That said, not everyone has the experience or background necessary to use computer-aided design tools. If you are attempting to build a jet engine or turbine-based project and don't know where to start, user groups like Yahoo Groups are the best place to begin. The years of combined experience available there will prove invaluable, and the contributors to those groups can help you get what you need. (For reference, I'm a regular on the Yahoo Groups DIY Gas Turbines forum.)
Use care when selecting your turbocharger! You need a large turbo with a single (non-divided) turbine inlet. The bigger the turbo, the more thrust your finished engine will produce. I like the turbos found on large diesel engines and earth-moving equipment. One of these units will yield enough thrust output to move most small vehicles — small motorcycles, go karts, etc. — pretty well. If possible, buy a rebuilt unit to maximize efficiency. Ebay is the way to go here.
Generally speaking, it's not so much the size of the turbo as it is the size of the inducer that matters. The inducer is the visible area of compressor blades that can be seen when looking at the turbo's compressor with its covers (housings) on. The turbo you see here, a Cummins ST-50 taken off an eighteen-wheel truck, is quite large — almost 5 inches in diameter — while the visible blades of the inducer are only 3 inches in diameter. This will easily create enough thrust to drive a small bike or kart.
It's time for the basics: Here's a quick summary of how jet engines work, and how to determine the size of combustion chamber — the power-producing bit — that your engine will need.
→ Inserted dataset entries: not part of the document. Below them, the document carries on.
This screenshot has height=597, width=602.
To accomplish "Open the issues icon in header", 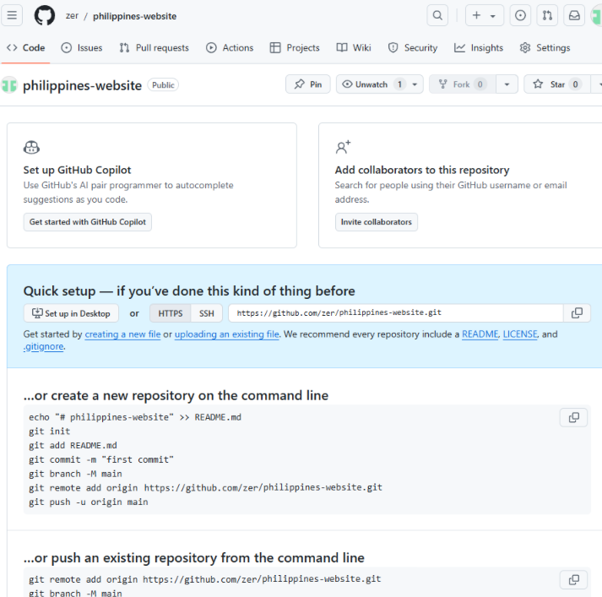I will [520, 15].
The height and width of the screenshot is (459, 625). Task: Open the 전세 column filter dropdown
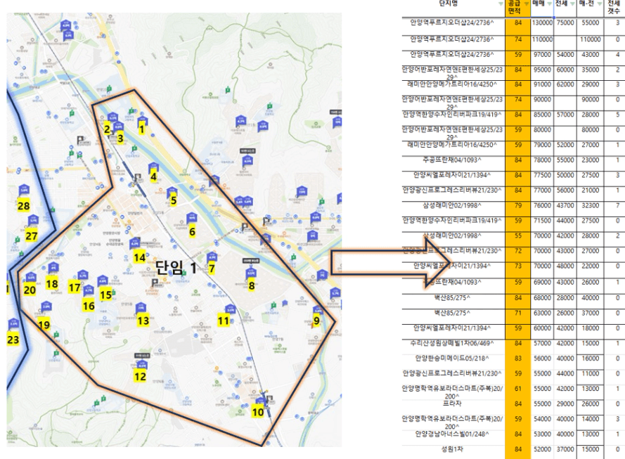click(x=572, y=4)
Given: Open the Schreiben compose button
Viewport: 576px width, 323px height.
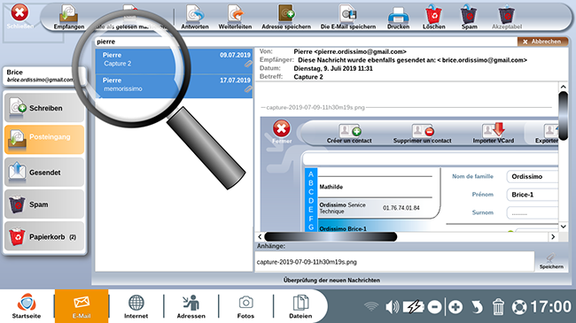Looking at the screenshot, I should pos(44,108).
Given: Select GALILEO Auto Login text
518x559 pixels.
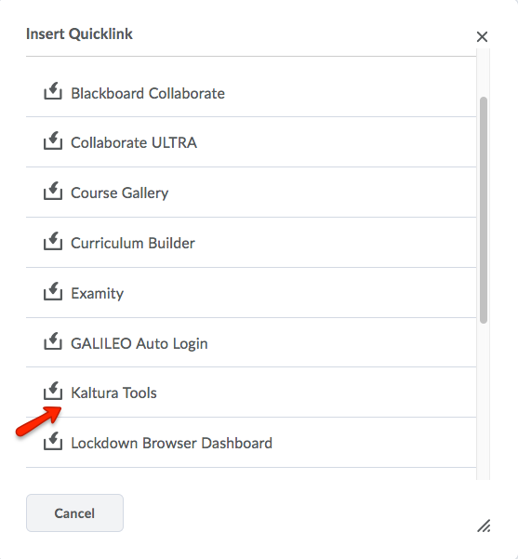Looking at the screenshot, I should pyautogui.click(x=139, y=343).
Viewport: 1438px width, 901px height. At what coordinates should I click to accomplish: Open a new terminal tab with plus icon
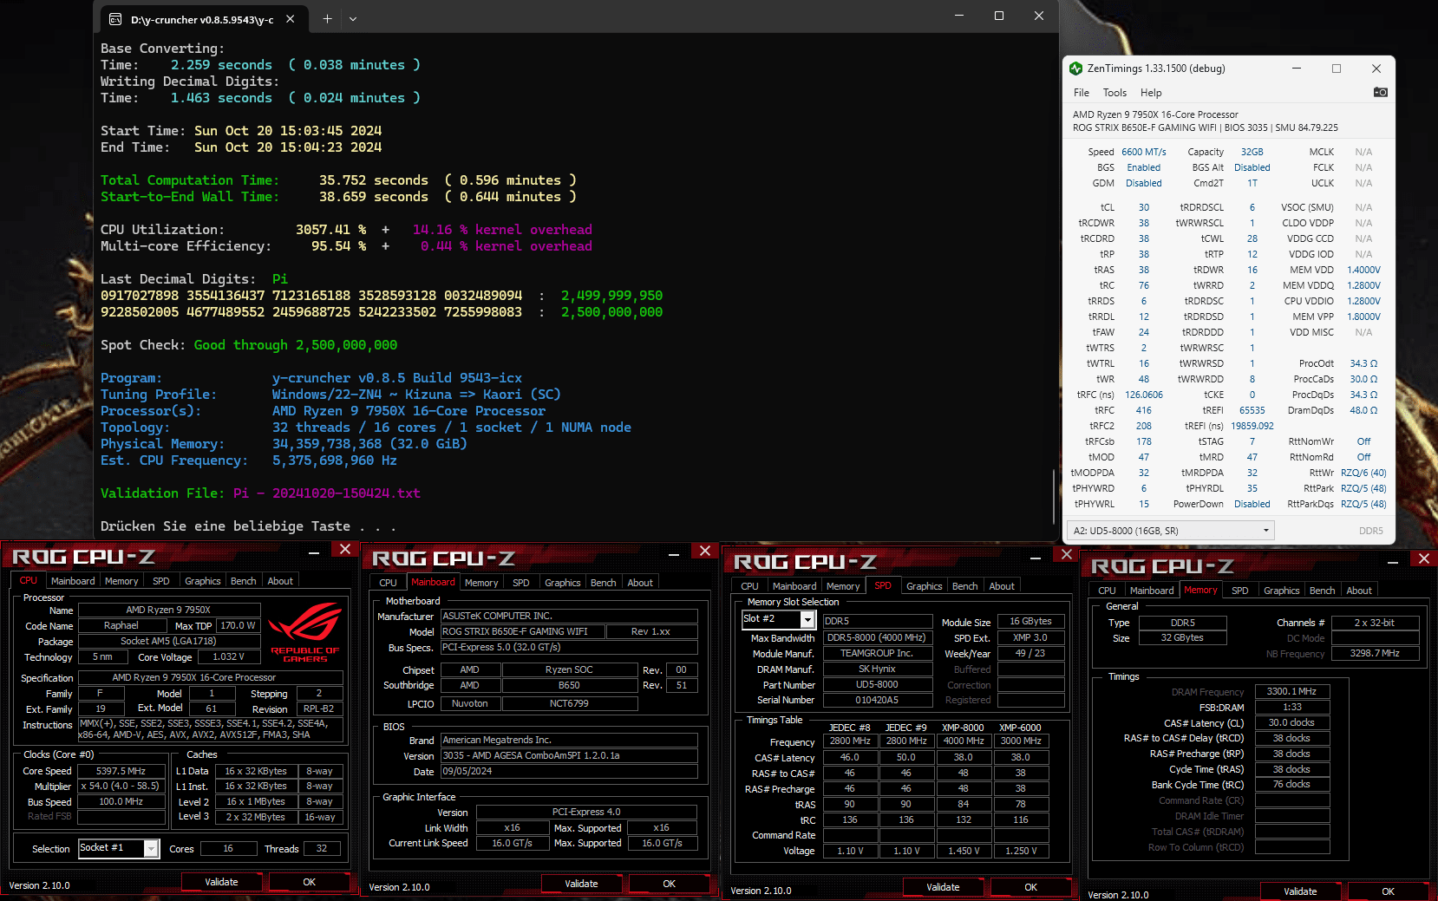pos(327,18)
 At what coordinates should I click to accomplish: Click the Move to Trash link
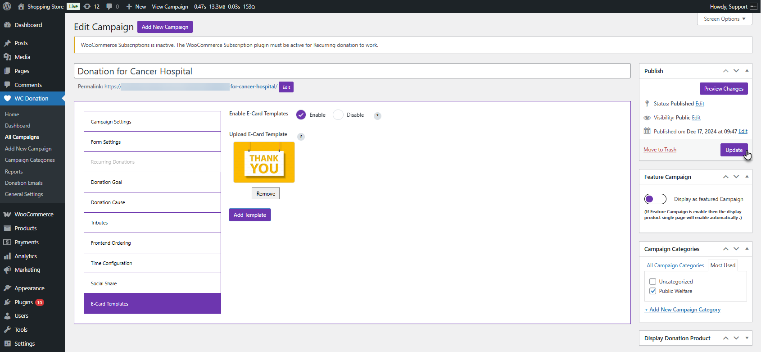coord(660,150)
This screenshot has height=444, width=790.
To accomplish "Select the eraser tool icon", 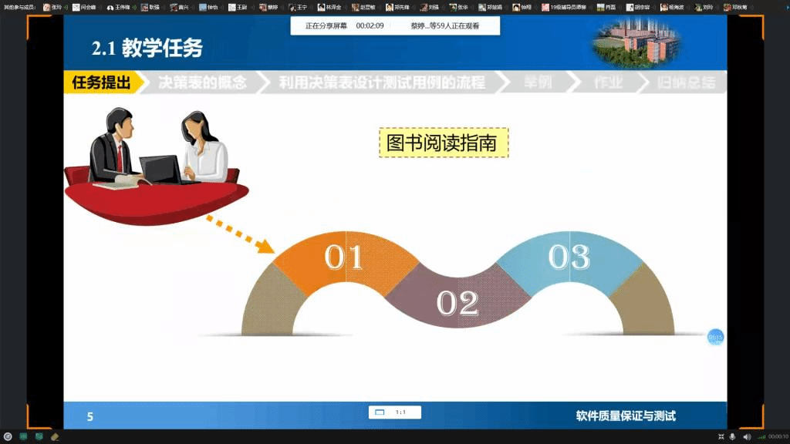I will point(54,436).
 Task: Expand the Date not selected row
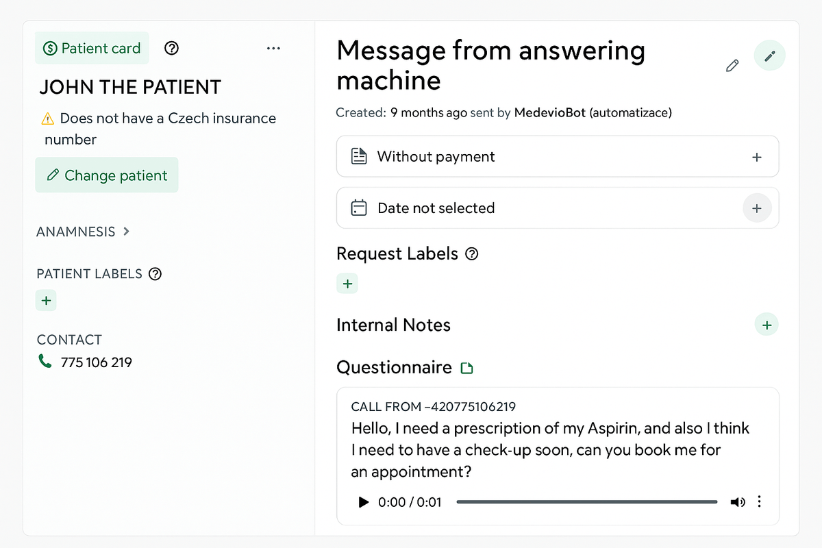(x=757, y=208)
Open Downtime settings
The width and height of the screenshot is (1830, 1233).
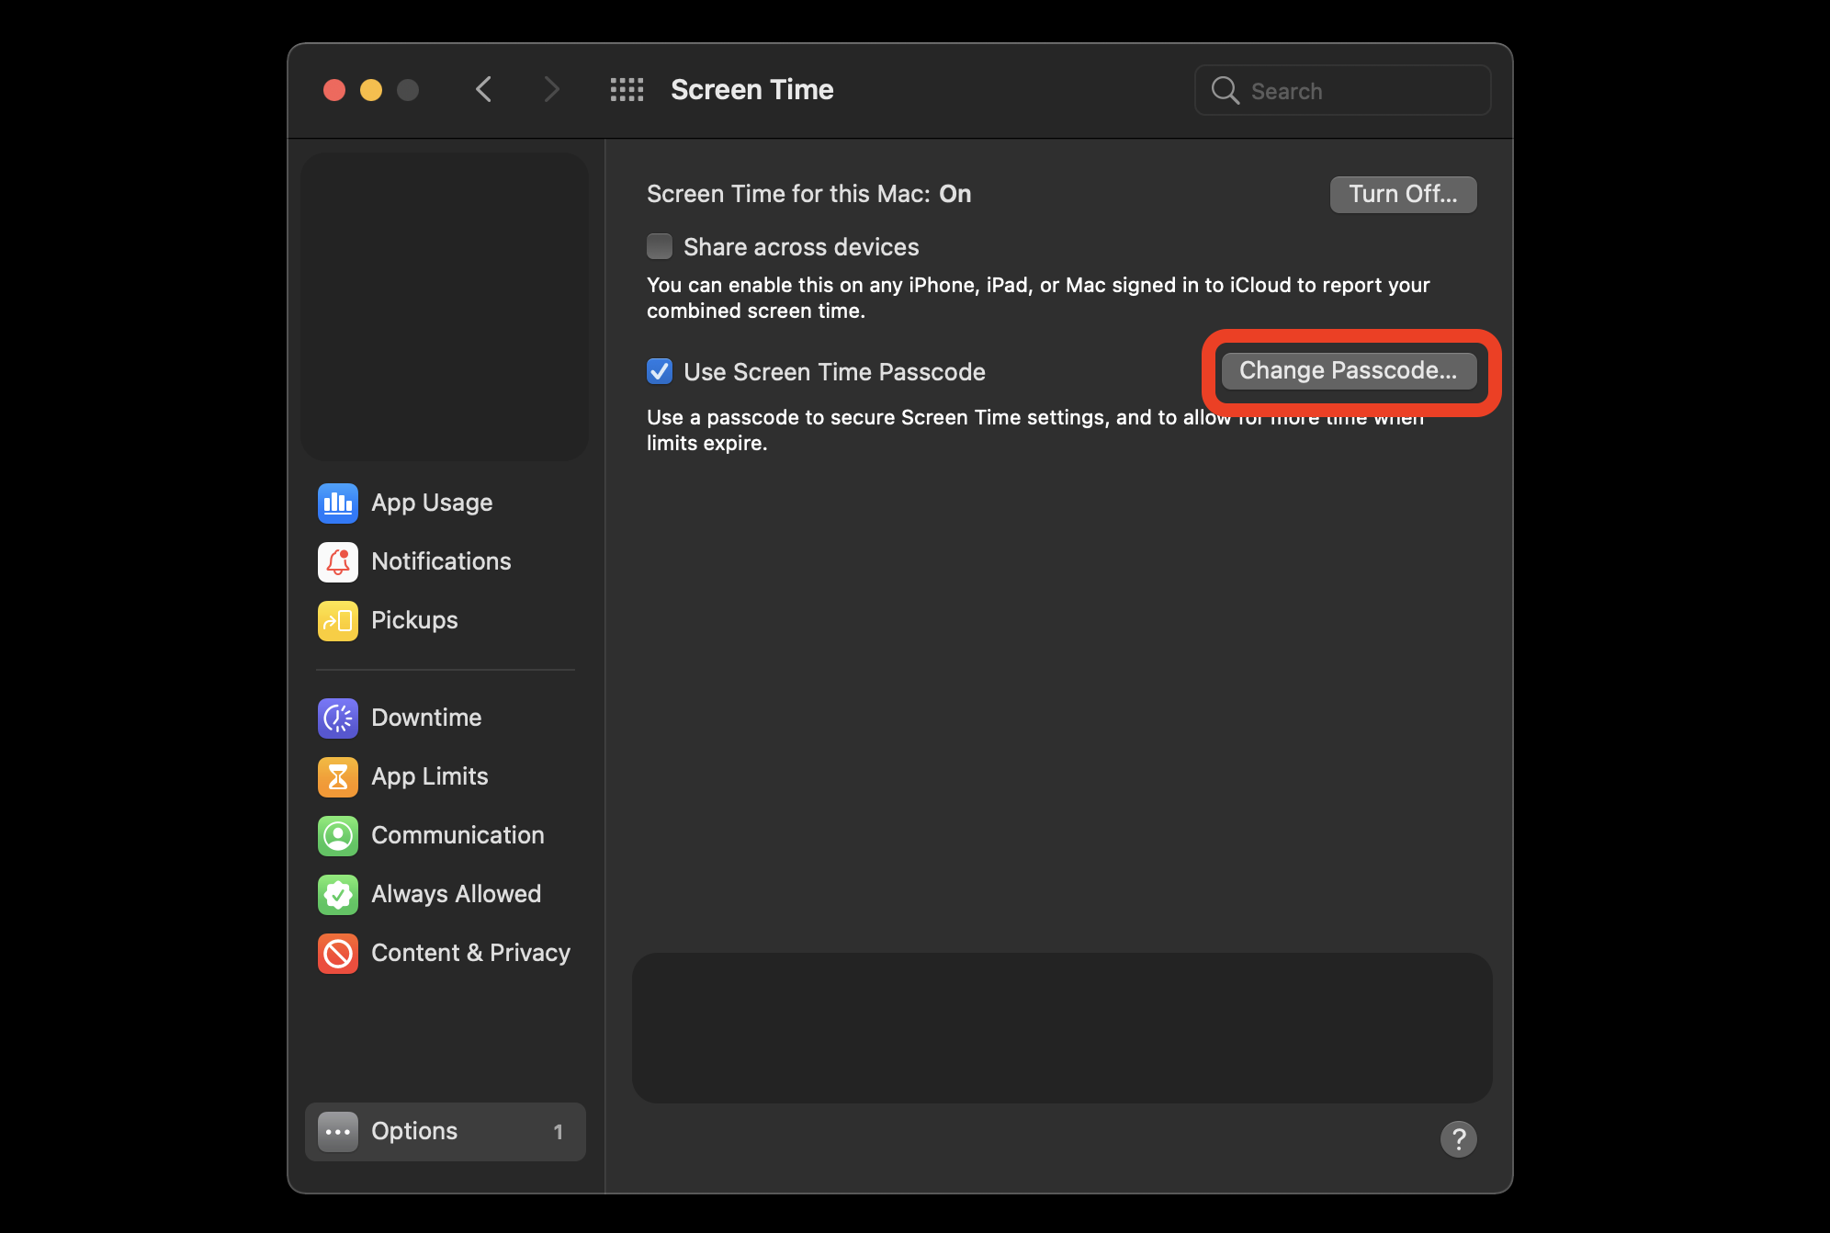coord(425,717)
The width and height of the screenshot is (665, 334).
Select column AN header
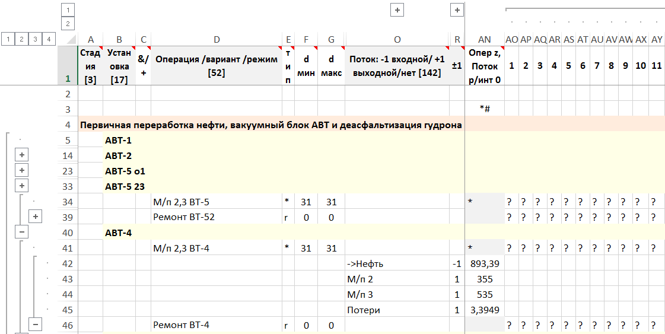[485, 40]
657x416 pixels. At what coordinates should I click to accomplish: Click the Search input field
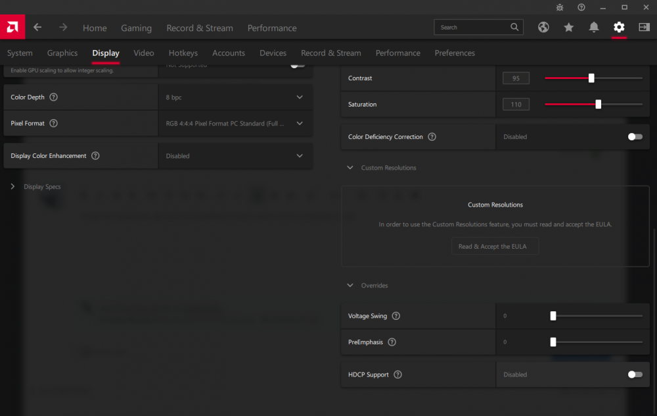pos(473,28)
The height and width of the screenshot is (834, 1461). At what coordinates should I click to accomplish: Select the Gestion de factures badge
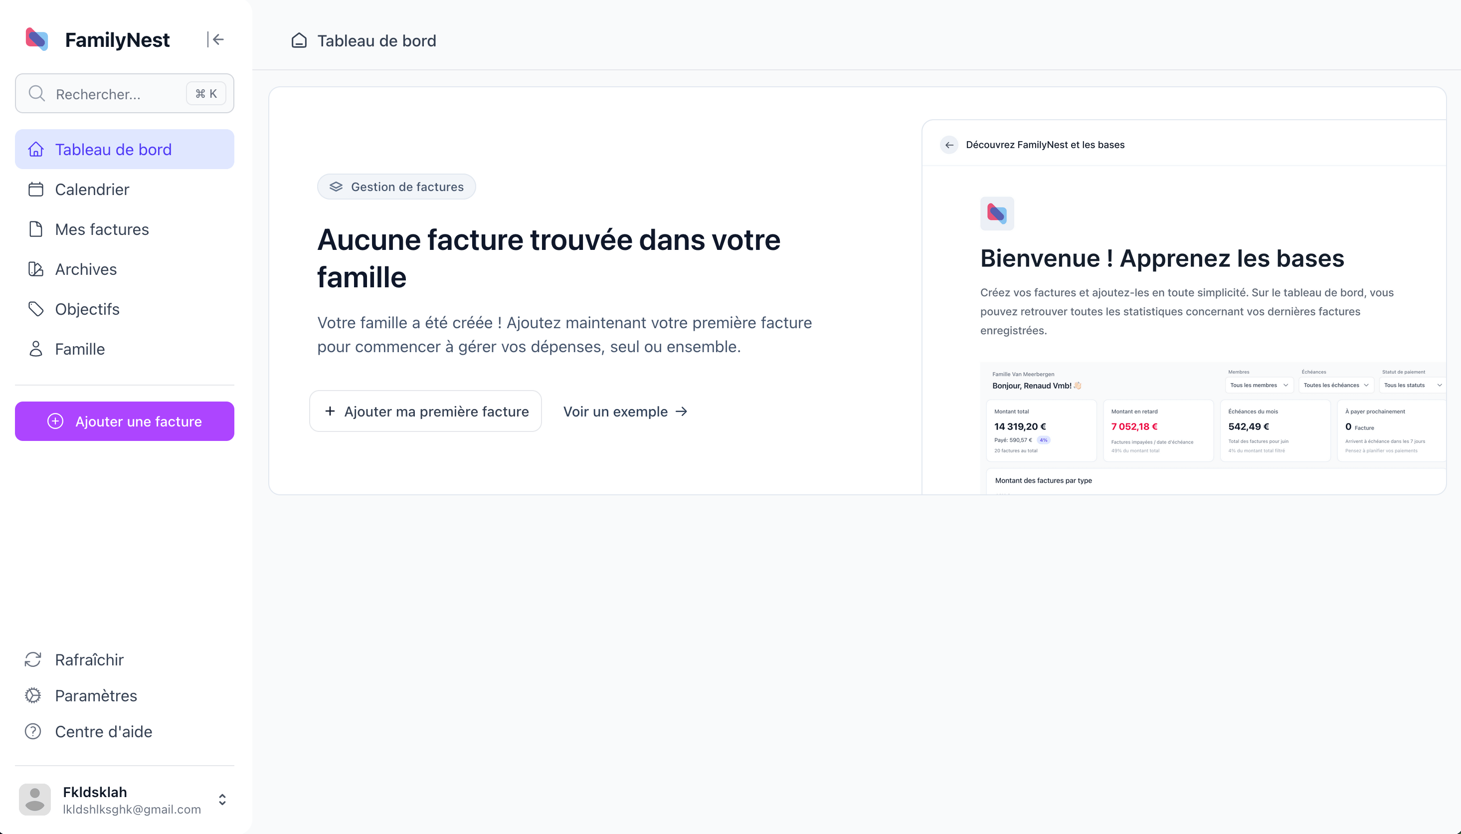click(396, 186)
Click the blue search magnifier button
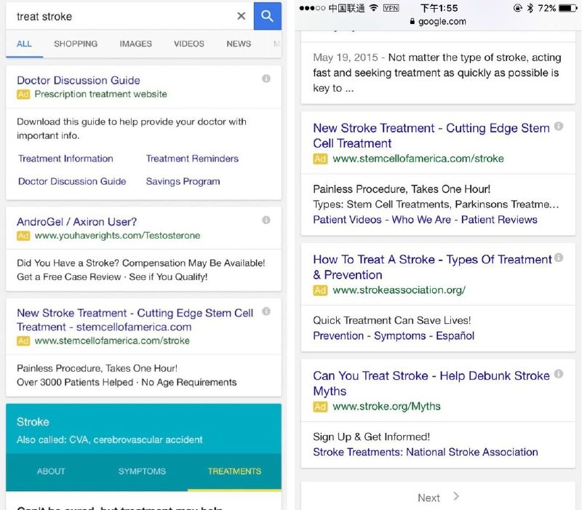 pyautogui.click(x=267, y=16)
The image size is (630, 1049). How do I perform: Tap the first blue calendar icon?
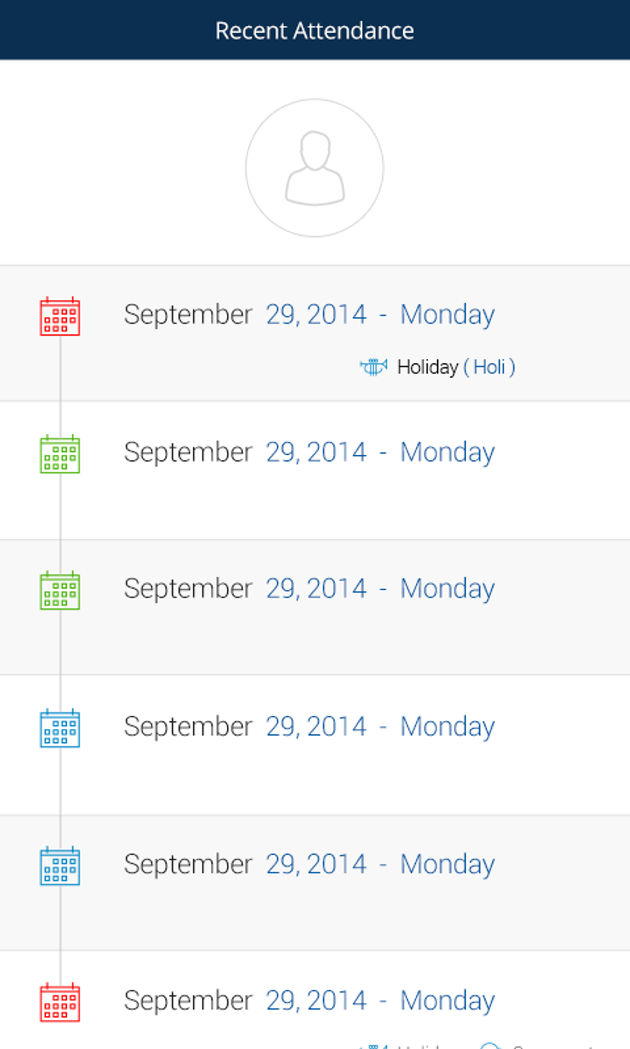click(x=60, y=728)
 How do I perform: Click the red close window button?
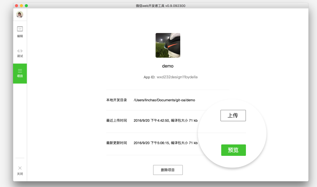click(17, 6)
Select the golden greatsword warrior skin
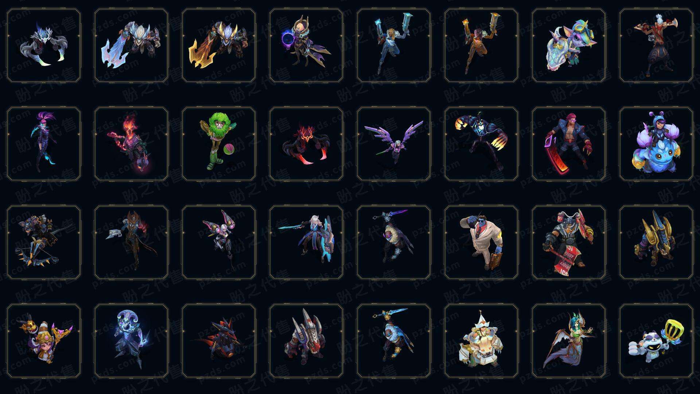700x394 pixels. click(219, 45)
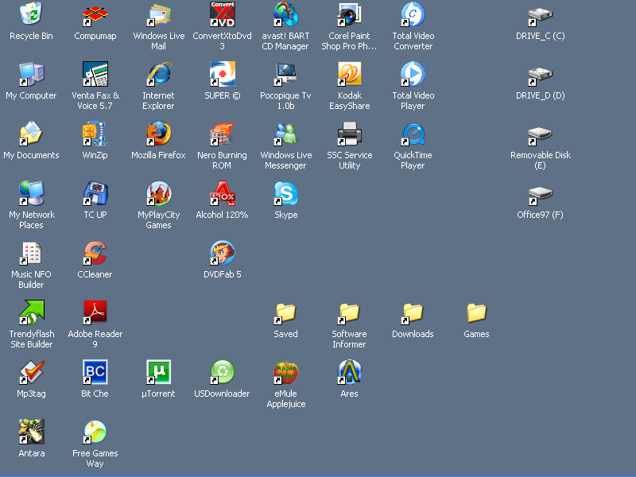
Task: Open WinZip
Action: [x=95, y=135]
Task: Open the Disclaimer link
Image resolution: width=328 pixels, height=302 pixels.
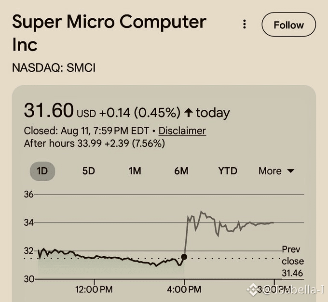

The combustion chamber allows compressed air coming from the turbo's compressor — the fan-shaped part inside the turbo — to be mixed with fuel and burned. The hot gases then escape through the rear of the combustion chamber and spin the turbine shaft which then powers the compressor attached to the other end to bring in more air and keep the process going. Additional energy left in the hot gases as they pass the turbine creates thrust. It sounds simple, but it's actually a bit complicated to build and get right.
The combustion chamber is made from a large piece of tubular steel with caps on both ends. Inside of this chamber is a flametube. This flametube is little more than a small piece of tubing, drilled full of holes, that runs the length of the combustion chamber. The holes allow the compressed air to pass through in predetermined ratios. This serves three purposes: 1) Mixing air and fuel for combustion, which also begins here; 2) Providing air for the completion of combustion; and 3) supplying cooling air to lower the charge temperature before the airstream comes into contact with the turbine blades.
To calculate the flametube dimensions, you double the diameter of the your turbocharger's inducer. This will give you the diameter of the flametube. Multiply the diameter of the inducer of the turbo by six to find the length of the flametube. (Again, the inducer is the compressor-blade area that can be seen from the front of the turbo with the housings on. While a compressor wheel in a turbo may be 5 or 6 inches in diameter, the inducer will be considerably smaller.)
The inducer of the turbos I like to use (ST-50 and VT-50 models) is 3 inches in diameter, so the flame tube dimensions would be 6 inches in diameter by eighteen inches in length. This is a recommended starting point; it can be fudged a little. I wanted a slightly smaller combustion chamber, so I decided to use a 5-inch diameter flametube with a 10-inch length. I chose the 5-inch diameter primarily because the tubing is easy to acquire — it's the same size as readily available diesel-truck exhaust pipe. The 10-inch length was chosen because my engine will eventually end up in the small frame of a motorcycle.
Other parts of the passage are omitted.